The two sides have made no bones about the fact the merger would create a company with a powerful presence in key markets, and have offered a number of sops to competition authorities in an attempt to win their approval. But it was not enough; Brussels insisted the LSE cede control of MTS, an important Italian clearing house with a crucial role in the trading of Italian government debt.
For the LSE board, this was a step too far. A sale of MTS would be too harmful, the directors decided, and they have chosen not to meet an European deadline to say how they would get rid of it. The Brits say they want to go ahead with the merger, but it looks like an insurmountable obstacle. The LSE will either go it alone in a post-Brexit world, or – as has often seemed possible before, and even more so now – fall into the arms of one of the giant American exchanges.
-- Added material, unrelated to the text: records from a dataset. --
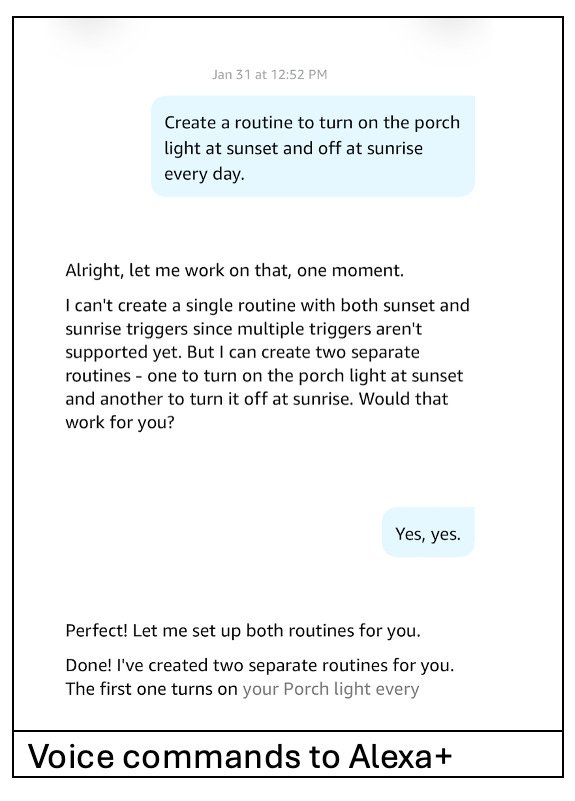Click the 'routines - one to turn on the porch light' line
Screen dimensions: 575x801
coord(264,375)
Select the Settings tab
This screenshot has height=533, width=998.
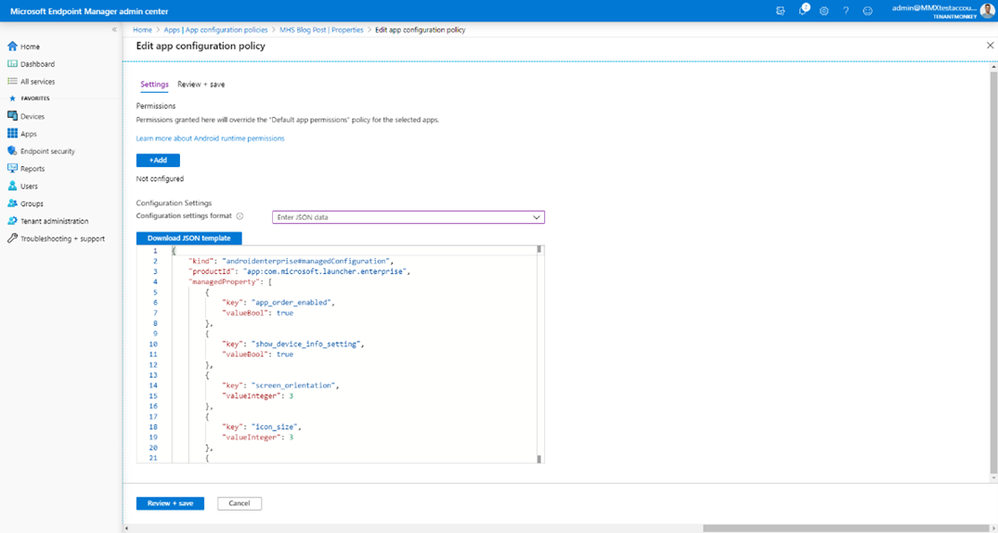coord(154,84)
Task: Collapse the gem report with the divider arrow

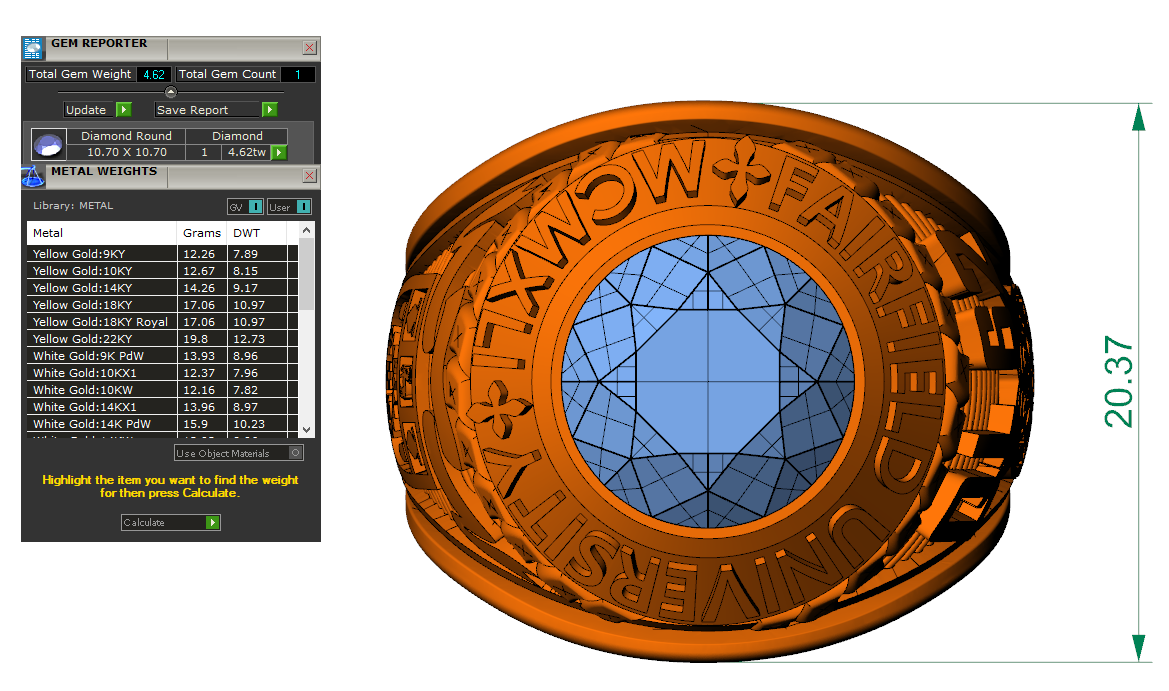Action: (170, 92)
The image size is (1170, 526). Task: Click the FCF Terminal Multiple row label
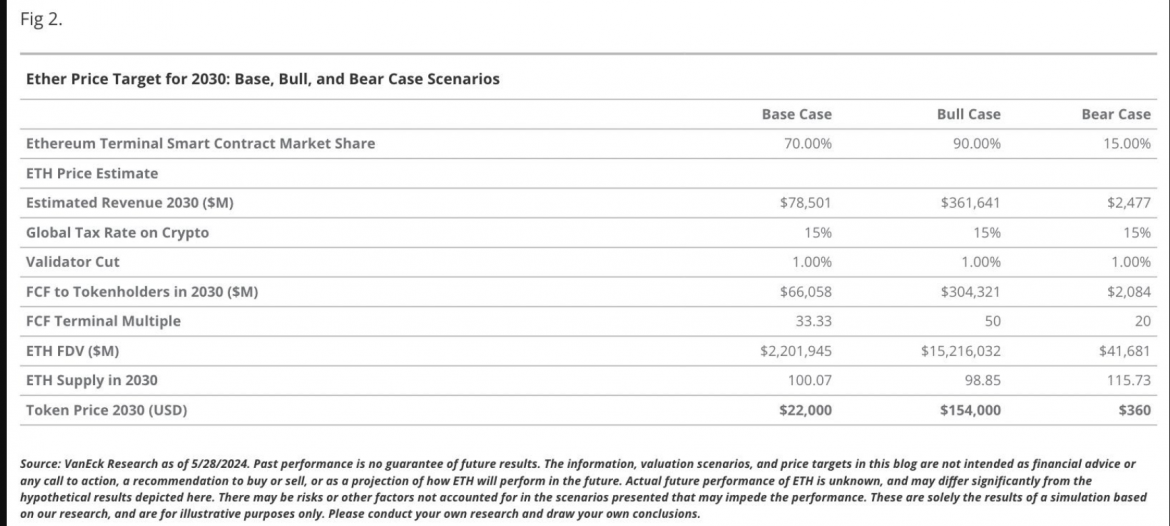[104, 322]
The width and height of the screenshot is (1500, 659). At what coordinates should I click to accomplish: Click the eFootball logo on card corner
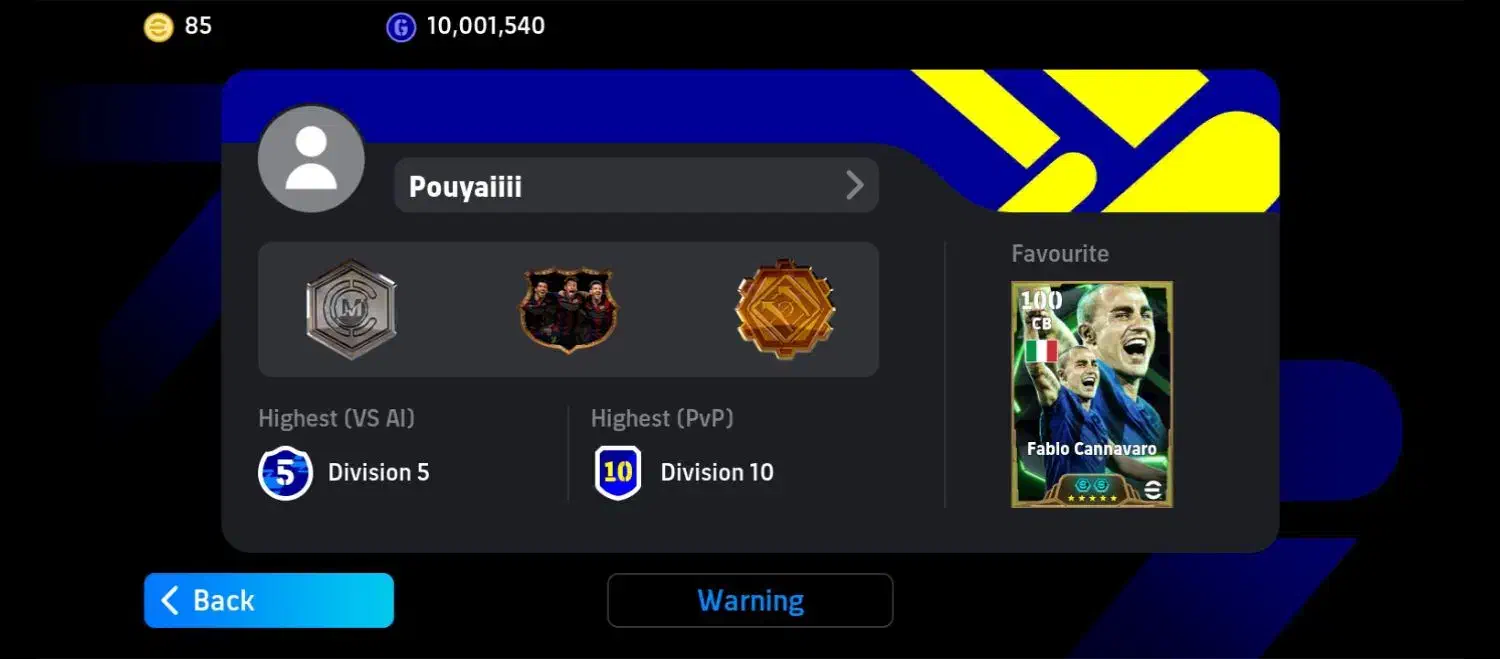click(1152, 489)
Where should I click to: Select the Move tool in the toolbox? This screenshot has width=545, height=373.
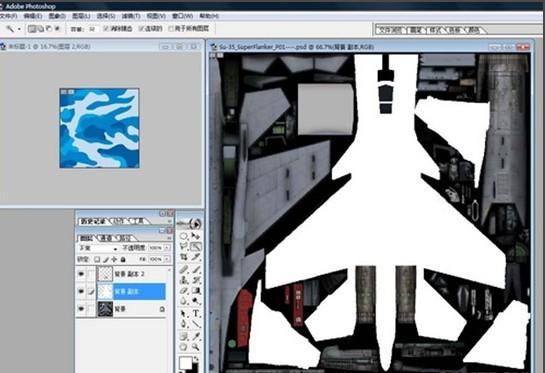[x=196, y=236]
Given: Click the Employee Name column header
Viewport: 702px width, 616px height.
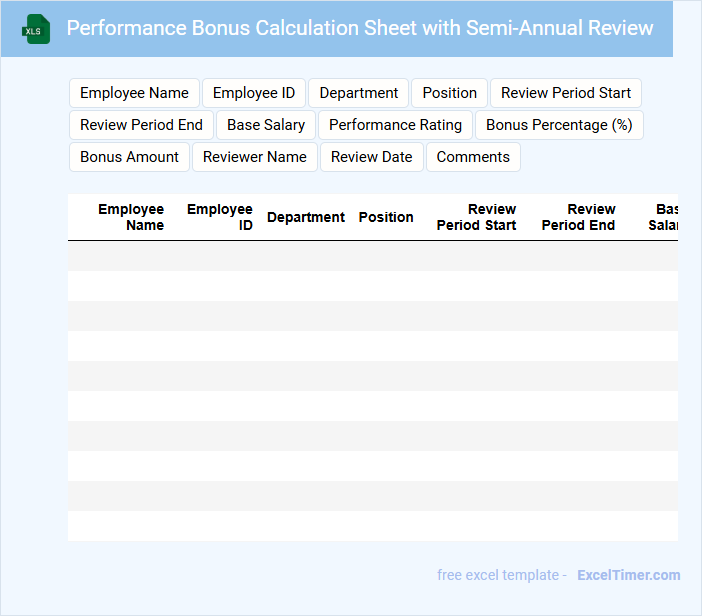Looking at the screenshot, I should [131, 217].

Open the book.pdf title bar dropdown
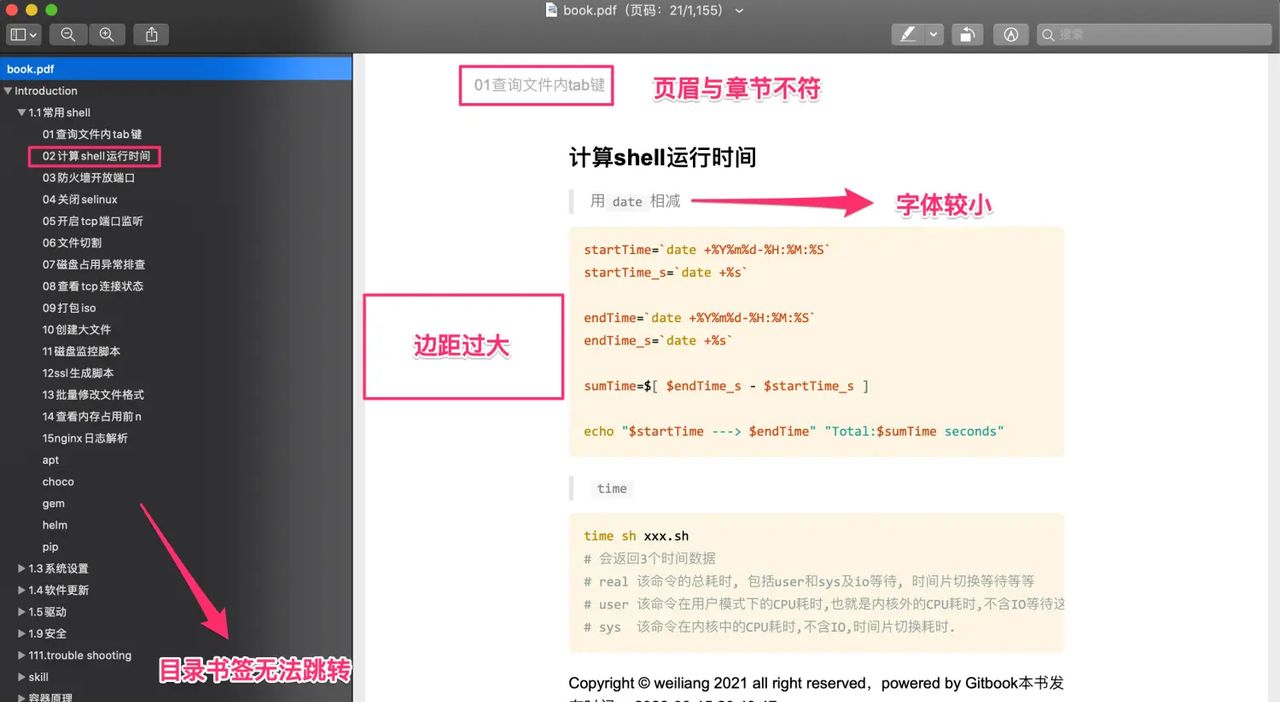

MTS is a relatively small part of LSE’s business, but it is a major platform for trading European government bonds, particularly in Italy, where it is classified as a “systemically important regulated business”.
The LSE group also owns the Milan-based Borsa Italiana.
The LSE said it remained convinced about the merits of a merger, but joining forces with Deutsche Boerse would be impossible unless the commission changed its stance.
Deutsche Boerse said on Sunday night that it and the LSE would await a further assessment by the European Commission, which was expected to make a decision by the end of March.
Syed Kamall, MEP for London and a member of the European Parliament’s financial services committee, told the BBC: “I think this is good news for competition, and it’s also good news for those who are worried that some business in London might be moved to Frankfurt via the back door.”
The European Commission declined to comment.
Shares in the London Stock Exchange fell 3 per cent on the news.